## Supplied passage
In­ter­est­ingly, the max­i­mum available RAM per de­vice barely changed from 2014 through 2017 with the NVIDIA K80′s 24GB, but then shot up in 2018 to 48GB with the RTX 8000 as well as the 64GB TPU v2 and 128GB TPU v3. Prob­a­bly both be­cause of de­mand for larger de­vice mem­o­ries for ma­chine learn­ing train­ing, as well as the availa­bil­ity of high ca­pac­ity HBM mem­ory. It’s un­clear to me if this rapid rise will con­tinue or if it was mostly a one-time change re­flect­ing new de­mands for the largest pos­si­ble mem­o­ries reach­ing the mar­ket.

## Assigned task 1
According to the passage on accelerator memory, which device had 48GB of RAM in 2018?
## Assigned task 2
Continue the passage on accelerator memory from its last sentence.

## Dataset excerpts

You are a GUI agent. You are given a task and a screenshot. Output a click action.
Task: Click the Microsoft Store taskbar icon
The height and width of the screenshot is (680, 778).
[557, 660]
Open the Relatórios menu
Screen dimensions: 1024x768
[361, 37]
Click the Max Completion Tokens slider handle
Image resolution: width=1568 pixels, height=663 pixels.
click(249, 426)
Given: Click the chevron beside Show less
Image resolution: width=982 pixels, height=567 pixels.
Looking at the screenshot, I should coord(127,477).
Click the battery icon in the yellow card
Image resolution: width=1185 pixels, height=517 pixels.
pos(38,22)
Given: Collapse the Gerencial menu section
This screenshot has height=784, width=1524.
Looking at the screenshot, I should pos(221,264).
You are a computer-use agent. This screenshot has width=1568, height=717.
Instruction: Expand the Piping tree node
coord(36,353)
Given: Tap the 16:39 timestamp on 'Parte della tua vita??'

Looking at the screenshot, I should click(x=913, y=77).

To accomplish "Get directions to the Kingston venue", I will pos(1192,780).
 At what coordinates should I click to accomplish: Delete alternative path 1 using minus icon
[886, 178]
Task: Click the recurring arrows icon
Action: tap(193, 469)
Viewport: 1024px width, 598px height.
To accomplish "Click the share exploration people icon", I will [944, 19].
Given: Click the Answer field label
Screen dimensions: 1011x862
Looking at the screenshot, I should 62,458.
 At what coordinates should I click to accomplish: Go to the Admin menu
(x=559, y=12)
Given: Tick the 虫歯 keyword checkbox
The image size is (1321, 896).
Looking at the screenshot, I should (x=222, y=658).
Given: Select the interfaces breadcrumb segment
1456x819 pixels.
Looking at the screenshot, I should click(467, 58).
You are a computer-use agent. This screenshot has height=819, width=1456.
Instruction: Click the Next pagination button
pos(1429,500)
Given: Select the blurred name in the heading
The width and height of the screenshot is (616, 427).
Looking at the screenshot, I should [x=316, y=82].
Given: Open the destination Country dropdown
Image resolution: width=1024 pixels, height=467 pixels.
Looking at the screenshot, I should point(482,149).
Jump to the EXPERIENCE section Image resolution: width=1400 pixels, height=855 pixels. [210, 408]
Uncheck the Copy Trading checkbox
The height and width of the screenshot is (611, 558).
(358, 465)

## Answer box 1
The RTX 8000.

## Answer box 2
It’s also pos­si­ble that per-de­vice mem­ory will cease to be a con­straint on model size due to faster hard­ware in­ter­con­nects that al­low shar­ing a model across the mem­ory of mul­ti­ple de­vices like In­tel’s Ner­vana and Ten­sorflow Mesh plan to do. It also seems likely that tech­niques for split­ting mod­els across de­vices to fit in mem­ory, like the origi­nal AlexNet did, will be­come more pop­u­lar. It may be the case that the fact that we don’t split mod­els across de­vices like AlexNet any­more is ev­i­dence that we’re not con­strained by RAM much but I’m not sure.

Limited abil­ity to ex­ploit parallelism

As dis­cussed ex­ten­sively in a new pa­per from Google Brain, there seems to be a limit on how much data par­allelism in the form of larger batch sizes we can cur­rently ex­tract out of a given model. If this con­straint isn’t worked around, wall time to train mod­els could stall even if com­pute power con­tinues to grow.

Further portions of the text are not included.